- [EXERCISE DESCRIPTION]
Pull every line containing "will" out of the listing below.
─── DATA PROVIDED
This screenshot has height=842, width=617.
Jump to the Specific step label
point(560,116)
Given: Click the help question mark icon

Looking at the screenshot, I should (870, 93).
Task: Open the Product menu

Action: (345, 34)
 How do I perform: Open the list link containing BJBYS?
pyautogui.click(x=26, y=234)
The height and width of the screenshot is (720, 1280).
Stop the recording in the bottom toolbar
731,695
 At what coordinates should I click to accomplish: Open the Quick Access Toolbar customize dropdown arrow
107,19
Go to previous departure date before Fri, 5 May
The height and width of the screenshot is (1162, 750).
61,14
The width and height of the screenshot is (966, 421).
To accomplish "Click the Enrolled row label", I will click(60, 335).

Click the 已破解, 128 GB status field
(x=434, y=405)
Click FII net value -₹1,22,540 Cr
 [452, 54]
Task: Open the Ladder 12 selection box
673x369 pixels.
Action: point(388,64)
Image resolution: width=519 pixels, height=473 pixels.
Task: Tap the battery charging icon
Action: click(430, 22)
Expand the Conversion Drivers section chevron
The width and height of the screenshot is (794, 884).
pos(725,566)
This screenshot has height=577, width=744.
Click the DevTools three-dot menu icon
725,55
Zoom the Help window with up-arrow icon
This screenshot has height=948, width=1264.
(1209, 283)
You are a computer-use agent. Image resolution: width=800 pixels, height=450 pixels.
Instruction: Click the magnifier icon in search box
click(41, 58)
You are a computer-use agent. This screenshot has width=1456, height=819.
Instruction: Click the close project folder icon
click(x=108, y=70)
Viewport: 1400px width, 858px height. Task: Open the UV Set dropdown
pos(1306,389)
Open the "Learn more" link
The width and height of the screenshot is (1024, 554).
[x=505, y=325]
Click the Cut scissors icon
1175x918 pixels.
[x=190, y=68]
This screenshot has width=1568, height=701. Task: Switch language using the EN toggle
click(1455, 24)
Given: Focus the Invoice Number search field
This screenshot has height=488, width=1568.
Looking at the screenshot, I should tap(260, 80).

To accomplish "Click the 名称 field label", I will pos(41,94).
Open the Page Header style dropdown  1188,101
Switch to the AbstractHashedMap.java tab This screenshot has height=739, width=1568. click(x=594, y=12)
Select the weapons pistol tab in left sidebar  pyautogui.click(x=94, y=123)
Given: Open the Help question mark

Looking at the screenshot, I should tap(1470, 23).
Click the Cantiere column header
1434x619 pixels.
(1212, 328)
──────
- [RESPONSE BOX]
To accomplish "Click the Enrolled row label", I will click(60, 335).
To accomplish "Click the 名称 field label", I will pos(41,94).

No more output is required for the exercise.